The right choice depends on your employer's offerings and your financial goals.

HSA is better if...

  • You want full control over your health savings
  • You have a qualifying HDHP
  • You want to invest for long-term growth
  • Portability matters (you might change jobs)
  • You're building a tax-free retirement bridge

HRA is better if...

  • Your employer offers a generous HRA allowance
  • You have high current medical costs
  • No HDHP is available to you
  • You plan to stay with your employer long-term
  • You prefer employer-funded coverage

You might have both

Some employers offer an ICHRA or QSEHRA alongside individual health coverage. If you choose an HDHP as your individual plan, you can open an HSA and receive HRA reimbursements at the same time. This gives you the best of both worlds: employer funding through the HRA and personal ownership through the HSA.

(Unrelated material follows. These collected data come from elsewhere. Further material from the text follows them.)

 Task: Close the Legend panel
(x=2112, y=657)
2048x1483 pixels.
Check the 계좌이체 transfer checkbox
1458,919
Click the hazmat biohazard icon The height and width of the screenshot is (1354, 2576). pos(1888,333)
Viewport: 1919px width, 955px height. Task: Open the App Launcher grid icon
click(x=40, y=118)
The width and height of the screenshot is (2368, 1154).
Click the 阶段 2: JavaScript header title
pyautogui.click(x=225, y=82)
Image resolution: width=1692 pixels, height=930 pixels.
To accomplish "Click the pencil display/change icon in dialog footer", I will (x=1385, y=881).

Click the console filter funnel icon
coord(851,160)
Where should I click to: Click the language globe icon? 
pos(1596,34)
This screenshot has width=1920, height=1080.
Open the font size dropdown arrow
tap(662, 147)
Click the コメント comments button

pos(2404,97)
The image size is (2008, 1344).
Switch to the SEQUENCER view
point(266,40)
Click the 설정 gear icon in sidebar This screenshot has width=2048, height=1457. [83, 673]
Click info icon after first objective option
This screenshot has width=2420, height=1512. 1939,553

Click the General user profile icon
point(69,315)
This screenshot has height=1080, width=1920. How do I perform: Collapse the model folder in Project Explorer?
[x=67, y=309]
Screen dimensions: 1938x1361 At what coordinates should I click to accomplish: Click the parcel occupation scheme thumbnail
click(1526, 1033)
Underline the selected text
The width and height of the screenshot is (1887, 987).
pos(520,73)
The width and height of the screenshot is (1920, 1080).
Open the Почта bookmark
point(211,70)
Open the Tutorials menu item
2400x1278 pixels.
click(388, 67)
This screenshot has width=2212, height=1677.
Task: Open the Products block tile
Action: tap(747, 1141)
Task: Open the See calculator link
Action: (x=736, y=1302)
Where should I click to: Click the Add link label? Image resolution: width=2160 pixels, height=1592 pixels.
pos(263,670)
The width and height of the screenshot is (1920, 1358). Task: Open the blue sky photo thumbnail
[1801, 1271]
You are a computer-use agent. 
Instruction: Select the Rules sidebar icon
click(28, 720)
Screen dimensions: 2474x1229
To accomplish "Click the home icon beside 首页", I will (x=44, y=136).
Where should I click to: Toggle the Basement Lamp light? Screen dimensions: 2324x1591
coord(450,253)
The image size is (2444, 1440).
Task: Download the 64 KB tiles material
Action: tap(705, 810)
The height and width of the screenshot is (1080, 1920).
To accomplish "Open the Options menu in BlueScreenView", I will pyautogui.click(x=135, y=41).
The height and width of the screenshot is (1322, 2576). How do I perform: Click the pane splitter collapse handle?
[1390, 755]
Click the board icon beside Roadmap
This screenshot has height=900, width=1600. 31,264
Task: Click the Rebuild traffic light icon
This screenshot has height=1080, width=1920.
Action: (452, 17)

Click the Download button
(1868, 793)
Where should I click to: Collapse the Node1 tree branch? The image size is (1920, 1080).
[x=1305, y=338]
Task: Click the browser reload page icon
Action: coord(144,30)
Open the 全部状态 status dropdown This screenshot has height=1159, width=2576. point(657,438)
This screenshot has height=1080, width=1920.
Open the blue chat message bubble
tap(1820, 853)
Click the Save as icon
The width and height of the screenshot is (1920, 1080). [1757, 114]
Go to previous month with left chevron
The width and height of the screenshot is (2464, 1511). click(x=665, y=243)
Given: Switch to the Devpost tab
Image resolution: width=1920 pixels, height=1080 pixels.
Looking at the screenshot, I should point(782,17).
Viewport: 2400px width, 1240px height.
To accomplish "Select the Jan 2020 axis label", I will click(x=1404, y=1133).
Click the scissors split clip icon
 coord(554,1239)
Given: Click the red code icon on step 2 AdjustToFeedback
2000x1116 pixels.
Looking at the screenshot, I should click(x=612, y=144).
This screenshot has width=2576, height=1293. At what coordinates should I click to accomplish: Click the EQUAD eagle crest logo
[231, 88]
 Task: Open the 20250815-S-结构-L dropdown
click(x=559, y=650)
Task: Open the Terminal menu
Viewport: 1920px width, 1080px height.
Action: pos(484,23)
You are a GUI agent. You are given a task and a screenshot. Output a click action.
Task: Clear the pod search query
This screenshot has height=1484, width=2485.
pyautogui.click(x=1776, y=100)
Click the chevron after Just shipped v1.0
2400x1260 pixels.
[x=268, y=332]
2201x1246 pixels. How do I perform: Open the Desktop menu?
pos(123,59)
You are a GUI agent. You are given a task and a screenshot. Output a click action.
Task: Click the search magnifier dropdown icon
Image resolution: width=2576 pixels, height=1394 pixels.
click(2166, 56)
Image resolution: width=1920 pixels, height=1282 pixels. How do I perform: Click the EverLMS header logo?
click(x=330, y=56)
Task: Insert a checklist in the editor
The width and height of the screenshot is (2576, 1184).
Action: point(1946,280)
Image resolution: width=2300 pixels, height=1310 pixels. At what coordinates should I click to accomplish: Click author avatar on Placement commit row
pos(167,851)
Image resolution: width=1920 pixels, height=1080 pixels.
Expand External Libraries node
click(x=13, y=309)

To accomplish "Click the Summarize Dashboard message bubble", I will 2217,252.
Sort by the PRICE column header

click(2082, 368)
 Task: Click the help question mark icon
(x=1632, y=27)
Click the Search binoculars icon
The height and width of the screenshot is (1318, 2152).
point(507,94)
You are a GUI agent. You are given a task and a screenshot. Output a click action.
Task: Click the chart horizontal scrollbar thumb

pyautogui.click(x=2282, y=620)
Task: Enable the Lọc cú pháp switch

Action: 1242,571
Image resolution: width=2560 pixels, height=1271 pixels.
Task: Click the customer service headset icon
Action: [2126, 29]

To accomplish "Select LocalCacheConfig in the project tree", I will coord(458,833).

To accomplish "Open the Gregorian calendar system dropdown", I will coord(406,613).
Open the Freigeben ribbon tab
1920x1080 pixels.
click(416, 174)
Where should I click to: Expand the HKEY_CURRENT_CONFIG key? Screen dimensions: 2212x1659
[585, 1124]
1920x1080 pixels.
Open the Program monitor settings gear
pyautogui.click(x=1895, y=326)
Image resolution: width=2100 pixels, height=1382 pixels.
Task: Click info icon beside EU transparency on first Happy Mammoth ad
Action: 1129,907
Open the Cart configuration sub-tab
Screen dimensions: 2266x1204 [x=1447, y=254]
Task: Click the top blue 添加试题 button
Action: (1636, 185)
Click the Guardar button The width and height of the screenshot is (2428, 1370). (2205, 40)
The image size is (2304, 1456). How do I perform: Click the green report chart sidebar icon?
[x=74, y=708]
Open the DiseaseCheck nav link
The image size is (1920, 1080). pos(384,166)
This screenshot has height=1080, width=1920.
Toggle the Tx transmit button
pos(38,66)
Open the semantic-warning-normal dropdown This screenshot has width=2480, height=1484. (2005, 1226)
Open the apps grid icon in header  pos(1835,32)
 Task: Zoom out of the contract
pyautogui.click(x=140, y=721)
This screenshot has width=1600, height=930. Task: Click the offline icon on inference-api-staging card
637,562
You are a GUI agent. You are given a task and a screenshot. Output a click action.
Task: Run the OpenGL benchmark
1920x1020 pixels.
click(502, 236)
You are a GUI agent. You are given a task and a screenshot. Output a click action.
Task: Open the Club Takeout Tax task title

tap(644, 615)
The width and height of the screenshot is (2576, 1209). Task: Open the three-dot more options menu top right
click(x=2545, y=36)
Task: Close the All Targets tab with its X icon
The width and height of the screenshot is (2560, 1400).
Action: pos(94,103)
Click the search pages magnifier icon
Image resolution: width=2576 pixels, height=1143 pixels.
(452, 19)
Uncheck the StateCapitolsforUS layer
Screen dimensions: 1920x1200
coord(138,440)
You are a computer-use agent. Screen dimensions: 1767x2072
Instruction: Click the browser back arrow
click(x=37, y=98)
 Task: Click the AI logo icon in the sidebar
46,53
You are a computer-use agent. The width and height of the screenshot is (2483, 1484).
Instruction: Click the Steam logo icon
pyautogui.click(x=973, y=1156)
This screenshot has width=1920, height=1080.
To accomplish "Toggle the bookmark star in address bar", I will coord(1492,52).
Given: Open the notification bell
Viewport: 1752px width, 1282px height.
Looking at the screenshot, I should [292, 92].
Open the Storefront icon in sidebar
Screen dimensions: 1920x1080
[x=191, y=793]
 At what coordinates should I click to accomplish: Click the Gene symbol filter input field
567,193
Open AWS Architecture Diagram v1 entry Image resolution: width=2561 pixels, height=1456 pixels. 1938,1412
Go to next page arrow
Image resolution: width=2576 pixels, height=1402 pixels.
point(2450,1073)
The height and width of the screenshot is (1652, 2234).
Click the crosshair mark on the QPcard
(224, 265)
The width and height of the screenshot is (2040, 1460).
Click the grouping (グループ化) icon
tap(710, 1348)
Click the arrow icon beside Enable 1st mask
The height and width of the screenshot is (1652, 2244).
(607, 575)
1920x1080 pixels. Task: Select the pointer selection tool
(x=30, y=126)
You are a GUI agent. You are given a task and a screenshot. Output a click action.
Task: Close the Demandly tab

Frequently Asked Questions

What is the difference between an HRA and an HSA?
An HRA (Health Reimbursement Arrangement) is funded and owned by your employer. An HSA (Health Savings Account) is owned by you and can be funded by you, your employer, or both. The biggest difference is portability: your HSA goes with you if you leave your job, but most HRA funds stay with your employer.
Can I have both an HRA and an HSA?
Yes, in some cases. A QSEHRA (Qualified Small Employer HRA) or ICHRA (Individual Coverage HRA) can be paired with an HSA, as long as you also have a qualifying High Deductible Health Plan. However, a traditional HRA that covers the same expenses as an HSA generally cannot be combined with one.
Is an HRA or HSA better?
It depends on your situation. If you want long-term control over your healthcare savings, portability, and investment growth, an HSA is better. If your employer offers a generous HRA with high reimbursement limits and you have significant medical costs, the HRA may cover more of your expenses upfront. Many people benefit most from having an HSA they control.
What happens to my HRA when I leave my job?
In most cases, you forfeit the remaining balance. Unlike an HSA, HRA funds belong to your employer. Some employers allow a grace period to submit final claims, but the money does not follow you to a new job. This is one of the biggest drawbacks of HRAs compared to HSAs.
Can I use HRA funds for anything?
HRA funds can only be used for qualified medical expenses as defined by your employer's plan. Your employer decides which expenses are eligible and may restrict the list further than IRS guidelines. You cannot invest HRA funds or use them for non-medical purchases.
Do HRA funds roll over?
It depends on your employer's plan. Some HRAs allow full rollover of unused funds year to year, some allow partial rollover, and some are use-it-or-lose-it. Your employer sets the rollover policy. HSAs, by contrast, always roll over with no limit.